The idea is that the pessaries work by preparing your cervix and making your womb contract to help push out the pregnancy (like labour). Apparently it can be very painful which is why they also give you painkillers.
I say apparently as on both occasions this time using the pessaries I have felt nothing. Most women have quite strong period-like pain and cramps and some find the process very painful, especially as the “pregnancy tissue is expelled”.
Talking about the baby…Neil and I had no idea if my body had passed the baby or not. I had passed 3 larger than normal blood clots but nothing was obvious. As I had no pain we were unsure if the medication was even working. Therefore it was back to the hospital I went.
I had a scan on Thursday. The sonographer and nurse both informed me that there was no sign of “product”. By this they mean the baby, sac and placenta. It’s another medical term that is banded about although the nurse did apologise before saying it, which makes me wonder if we really should review the medical terminology now we are in 2020 and understand how awful pregnancy loss is to the parents.

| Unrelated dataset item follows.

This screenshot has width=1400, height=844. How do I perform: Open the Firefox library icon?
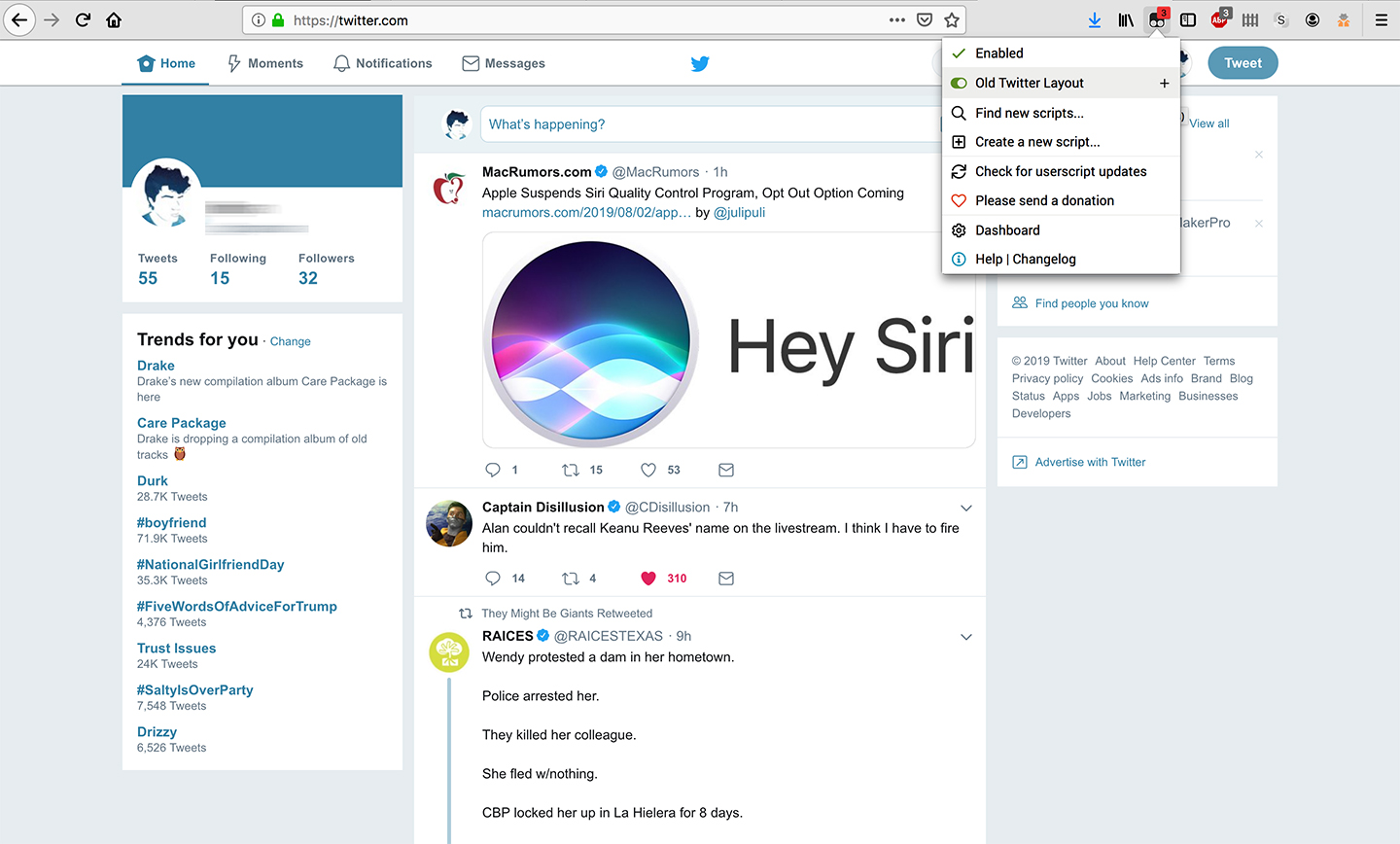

So, you’ve guessed it…we had obviously flushed our baby down the toilet. I’m personally still not sure how I feel about this knowledge, it is still very early days and both my body and heart are trying to heal and grieve. It does however add to my self worth and confidence battle as my mind screams at me “see, you don’t deserve to be a mother as you couldn’t even distinguish your baby”!
We believe the medication didn’t work as it is very unusual for the woman not to have pain. We think my body took care of the loss to the point where it did it naturally. We have learnt so much again, a different type of pregnancy loss and a different experience and outcome.
The loss is still as overwhelming and heartbreaking as the others. We had three scans and saw our babies heartbeat so no matter whether you call it a fetal pole, product, pregnancy tissue or non viable pregnancy it was and will always be our baby.
We were expectant parents who felt a little safer in the knowledge that our little speck had a heartbeat. We embraced what we thought was our rainbow baby.
We made plans again, we talked about when we would feel ready to prepare and purchase things, we talked about another sober Christmas and the possibility of the babies arrival being earlier during the festive time. We all protected me as an expectant mother during Covid19. We shared our joy with those closest to us.
Even when those niggling fears crept into our heads we pushed them aside with love and hope that this time we would bring our very own living bundle of joy home.